Listing for locating described items
++++++++++++++++++++

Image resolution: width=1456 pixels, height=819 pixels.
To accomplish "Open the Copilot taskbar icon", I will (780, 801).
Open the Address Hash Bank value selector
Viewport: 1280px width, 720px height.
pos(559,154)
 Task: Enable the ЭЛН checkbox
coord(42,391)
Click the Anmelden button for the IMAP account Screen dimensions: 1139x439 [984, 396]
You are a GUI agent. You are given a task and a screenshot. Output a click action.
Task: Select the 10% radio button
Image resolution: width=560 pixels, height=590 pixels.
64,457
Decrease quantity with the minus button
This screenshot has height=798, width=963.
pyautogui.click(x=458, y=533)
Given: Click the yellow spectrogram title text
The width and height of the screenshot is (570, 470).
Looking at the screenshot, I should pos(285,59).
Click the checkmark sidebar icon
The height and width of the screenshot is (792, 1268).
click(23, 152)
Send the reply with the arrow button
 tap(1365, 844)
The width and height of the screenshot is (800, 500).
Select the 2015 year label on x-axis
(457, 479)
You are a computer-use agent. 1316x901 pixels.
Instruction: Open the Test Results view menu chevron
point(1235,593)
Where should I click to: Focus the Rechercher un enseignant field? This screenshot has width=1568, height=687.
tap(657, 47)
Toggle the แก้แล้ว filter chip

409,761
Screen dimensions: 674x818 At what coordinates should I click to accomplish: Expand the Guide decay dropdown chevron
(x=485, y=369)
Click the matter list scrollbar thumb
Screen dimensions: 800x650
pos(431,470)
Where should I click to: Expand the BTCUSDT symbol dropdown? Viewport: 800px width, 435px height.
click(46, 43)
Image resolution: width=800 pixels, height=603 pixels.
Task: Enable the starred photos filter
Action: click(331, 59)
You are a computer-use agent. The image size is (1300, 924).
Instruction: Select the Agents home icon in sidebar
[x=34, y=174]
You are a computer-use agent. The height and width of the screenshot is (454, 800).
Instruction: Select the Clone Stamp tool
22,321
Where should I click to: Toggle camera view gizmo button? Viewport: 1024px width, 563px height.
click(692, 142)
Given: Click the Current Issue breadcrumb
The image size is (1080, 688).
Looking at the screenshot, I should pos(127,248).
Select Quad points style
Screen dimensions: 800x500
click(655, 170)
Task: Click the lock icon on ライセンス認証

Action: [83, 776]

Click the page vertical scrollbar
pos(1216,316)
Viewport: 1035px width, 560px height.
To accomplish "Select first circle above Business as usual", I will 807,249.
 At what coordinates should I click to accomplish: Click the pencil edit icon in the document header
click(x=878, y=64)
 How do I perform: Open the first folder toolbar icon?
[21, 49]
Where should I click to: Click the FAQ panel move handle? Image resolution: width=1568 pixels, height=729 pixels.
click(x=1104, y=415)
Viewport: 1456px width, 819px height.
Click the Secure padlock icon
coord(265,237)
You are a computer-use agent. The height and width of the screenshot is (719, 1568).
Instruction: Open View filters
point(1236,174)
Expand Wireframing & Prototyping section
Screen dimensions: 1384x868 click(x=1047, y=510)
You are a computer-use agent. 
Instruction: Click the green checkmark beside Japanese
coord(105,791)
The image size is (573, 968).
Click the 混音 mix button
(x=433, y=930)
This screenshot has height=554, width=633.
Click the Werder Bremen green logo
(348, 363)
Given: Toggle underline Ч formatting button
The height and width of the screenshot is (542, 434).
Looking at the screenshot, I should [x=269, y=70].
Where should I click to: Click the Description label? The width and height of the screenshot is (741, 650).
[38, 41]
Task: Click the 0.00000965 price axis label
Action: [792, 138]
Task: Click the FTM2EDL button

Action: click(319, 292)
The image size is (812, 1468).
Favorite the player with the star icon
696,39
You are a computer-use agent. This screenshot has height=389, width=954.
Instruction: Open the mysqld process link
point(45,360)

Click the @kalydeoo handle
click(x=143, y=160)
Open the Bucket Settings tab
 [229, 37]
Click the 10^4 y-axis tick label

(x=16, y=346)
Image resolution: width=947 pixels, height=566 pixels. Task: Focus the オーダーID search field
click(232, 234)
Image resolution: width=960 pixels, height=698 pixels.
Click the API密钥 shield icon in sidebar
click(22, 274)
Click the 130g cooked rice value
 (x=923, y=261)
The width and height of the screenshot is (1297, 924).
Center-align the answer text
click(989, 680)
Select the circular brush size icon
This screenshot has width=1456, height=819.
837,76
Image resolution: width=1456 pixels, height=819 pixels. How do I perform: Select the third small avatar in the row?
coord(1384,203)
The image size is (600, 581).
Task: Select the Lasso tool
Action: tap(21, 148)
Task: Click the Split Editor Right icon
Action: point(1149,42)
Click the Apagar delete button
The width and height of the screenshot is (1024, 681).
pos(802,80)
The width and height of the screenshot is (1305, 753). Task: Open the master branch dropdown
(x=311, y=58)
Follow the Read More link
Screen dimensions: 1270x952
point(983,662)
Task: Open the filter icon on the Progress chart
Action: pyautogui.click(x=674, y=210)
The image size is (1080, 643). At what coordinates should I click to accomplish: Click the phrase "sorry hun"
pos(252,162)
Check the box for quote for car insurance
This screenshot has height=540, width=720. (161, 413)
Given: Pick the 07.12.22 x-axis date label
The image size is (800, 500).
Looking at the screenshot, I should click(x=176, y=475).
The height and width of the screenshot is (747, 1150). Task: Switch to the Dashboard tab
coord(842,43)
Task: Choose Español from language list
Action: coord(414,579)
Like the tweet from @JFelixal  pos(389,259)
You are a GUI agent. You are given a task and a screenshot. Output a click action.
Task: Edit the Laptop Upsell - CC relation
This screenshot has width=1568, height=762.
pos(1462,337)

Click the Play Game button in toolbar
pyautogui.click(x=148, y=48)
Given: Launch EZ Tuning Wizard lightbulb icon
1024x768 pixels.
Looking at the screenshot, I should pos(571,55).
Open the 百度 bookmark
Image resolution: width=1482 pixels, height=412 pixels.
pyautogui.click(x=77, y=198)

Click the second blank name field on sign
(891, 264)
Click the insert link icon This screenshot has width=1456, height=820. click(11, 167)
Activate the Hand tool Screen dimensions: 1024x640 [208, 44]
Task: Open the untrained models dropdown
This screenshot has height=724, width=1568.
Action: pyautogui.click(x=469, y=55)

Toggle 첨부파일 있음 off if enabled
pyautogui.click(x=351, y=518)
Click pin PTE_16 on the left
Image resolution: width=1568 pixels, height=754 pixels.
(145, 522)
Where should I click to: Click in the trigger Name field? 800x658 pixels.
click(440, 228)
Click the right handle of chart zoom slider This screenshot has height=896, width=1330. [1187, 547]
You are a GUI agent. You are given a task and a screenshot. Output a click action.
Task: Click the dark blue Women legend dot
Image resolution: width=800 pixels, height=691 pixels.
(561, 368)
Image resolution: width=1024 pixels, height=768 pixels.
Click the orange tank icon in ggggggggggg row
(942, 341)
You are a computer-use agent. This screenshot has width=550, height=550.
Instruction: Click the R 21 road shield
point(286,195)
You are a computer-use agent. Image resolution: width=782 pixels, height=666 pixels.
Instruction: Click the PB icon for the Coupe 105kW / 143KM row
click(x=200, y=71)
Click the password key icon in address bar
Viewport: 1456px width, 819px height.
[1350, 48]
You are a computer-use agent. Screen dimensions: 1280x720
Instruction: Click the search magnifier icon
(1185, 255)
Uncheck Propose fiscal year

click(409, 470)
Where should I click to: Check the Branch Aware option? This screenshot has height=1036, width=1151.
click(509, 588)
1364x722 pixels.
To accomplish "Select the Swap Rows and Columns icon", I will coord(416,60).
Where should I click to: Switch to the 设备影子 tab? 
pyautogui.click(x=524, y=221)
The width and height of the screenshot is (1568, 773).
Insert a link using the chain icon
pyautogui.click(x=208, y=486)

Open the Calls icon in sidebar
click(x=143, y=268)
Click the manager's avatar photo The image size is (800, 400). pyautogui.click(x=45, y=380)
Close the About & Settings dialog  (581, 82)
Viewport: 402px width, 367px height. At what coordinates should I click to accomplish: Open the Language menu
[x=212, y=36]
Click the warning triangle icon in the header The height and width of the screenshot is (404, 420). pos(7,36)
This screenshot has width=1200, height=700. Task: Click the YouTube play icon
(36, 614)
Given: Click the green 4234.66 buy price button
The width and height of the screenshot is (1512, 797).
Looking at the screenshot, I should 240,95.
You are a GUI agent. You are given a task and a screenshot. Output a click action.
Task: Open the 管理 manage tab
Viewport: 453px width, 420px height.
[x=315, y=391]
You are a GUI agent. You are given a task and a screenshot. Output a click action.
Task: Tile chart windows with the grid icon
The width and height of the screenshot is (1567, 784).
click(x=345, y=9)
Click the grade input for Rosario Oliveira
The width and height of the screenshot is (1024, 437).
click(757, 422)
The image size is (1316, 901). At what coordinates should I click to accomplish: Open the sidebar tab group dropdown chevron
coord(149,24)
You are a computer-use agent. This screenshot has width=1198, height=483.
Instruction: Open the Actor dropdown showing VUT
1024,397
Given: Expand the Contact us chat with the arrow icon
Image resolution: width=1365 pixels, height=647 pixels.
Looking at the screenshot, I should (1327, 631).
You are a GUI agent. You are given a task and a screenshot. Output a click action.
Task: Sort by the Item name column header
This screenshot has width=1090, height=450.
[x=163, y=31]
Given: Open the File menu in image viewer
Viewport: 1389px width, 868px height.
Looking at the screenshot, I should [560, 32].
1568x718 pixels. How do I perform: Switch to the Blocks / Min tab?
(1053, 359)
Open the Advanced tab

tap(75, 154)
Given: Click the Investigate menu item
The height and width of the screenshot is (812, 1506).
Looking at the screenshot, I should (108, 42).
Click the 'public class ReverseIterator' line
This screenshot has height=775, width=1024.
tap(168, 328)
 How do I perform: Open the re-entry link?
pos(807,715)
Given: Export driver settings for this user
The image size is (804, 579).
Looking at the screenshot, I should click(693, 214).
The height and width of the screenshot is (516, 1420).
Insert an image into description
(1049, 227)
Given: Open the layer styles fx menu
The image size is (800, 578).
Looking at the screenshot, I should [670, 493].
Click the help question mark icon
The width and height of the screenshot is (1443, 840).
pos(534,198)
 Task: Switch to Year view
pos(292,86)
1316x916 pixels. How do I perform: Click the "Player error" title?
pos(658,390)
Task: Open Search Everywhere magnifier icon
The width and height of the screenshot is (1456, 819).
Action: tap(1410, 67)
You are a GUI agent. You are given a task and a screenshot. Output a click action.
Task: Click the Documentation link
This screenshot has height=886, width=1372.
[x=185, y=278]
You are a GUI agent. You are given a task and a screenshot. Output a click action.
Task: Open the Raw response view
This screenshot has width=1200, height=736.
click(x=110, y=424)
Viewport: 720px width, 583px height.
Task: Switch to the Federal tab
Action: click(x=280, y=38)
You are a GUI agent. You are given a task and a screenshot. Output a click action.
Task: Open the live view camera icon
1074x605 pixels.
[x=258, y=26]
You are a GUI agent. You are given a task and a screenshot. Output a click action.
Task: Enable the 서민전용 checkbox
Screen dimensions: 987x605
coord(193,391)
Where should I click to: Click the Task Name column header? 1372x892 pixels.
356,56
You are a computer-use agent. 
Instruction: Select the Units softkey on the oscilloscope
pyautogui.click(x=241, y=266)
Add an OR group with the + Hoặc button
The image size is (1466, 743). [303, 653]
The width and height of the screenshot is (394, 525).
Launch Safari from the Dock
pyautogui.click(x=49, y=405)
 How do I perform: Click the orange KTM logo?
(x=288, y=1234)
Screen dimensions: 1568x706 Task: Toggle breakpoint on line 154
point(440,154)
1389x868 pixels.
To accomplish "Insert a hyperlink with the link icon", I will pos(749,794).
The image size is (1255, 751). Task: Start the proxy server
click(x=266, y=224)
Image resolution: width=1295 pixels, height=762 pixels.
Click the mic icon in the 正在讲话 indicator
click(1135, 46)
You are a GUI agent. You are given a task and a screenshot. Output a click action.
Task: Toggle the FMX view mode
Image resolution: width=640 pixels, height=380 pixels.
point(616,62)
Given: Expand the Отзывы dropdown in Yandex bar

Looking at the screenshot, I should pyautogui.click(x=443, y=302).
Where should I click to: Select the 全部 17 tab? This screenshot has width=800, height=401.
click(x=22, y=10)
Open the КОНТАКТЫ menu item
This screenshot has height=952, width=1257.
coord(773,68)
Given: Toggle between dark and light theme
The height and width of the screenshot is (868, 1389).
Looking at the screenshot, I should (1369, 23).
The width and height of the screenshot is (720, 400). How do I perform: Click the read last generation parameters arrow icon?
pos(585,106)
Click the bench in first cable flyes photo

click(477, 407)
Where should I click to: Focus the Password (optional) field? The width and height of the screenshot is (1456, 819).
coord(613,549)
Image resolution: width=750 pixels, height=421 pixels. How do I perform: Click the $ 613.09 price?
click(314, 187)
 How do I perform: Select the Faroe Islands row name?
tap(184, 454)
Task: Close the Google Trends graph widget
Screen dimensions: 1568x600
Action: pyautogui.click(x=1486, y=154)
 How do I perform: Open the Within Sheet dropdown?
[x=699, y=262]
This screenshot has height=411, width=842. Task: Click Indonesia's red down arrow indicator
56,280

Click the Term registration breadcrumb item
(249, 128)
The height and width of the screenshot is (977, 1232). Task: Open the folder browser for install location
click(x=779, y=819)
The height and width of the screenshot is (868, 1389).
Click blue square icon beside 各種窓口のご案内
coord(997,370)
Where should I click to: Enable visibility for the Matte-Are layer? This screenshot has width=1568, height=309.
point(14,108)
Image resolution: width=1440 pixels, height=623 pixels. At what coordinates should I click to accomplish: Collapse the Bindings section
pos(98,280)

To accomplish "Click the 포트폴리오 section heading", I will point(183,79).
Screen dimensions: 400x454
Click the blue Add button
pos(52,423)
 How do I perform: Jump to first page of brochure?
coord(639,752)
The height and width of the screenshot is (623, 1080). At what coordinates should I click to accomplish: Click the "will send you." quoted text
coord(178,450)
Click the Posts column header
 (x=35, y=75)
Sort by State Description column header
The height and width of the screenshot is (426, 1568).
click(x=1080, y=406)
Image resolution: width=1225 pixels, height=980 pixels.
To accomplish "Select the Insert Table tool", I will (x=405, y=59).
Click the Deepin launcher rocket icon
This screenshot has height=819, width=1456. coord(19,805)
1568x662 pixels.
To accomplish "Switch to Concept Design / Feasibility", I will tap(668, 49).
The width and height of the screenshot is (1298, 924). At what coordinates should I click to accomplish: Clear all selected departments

++++++++++++++++++++

### REQUIREMENT
Rewrite everything in the listing from the line containing "Click the 130g cooked rice value" down to the line containing "Action: point(1149,42)", replacing "cooked rice" with "steamed rice" and leaving all else unchanged.

### FINAL ANSWER
Click the 130g steamed rice value
 (x=923, y=261)
The width and height of the screenshot is (1297, 924).
Center-align the answer text
click(989, 680)
Select the circular brush size icon
This screenshot has width=1456, height=819.
837,76
Image resolution: width=1456 pixels, height=819 pixels. How do I perform: Select the third small avatar in the row?
coord(1384,203)
The image size is (600, 581).
Task: Select the Lasso tool
Action: tap(21, 148)
Task: Click the Split Editor Right icon
Action: point(1149,42)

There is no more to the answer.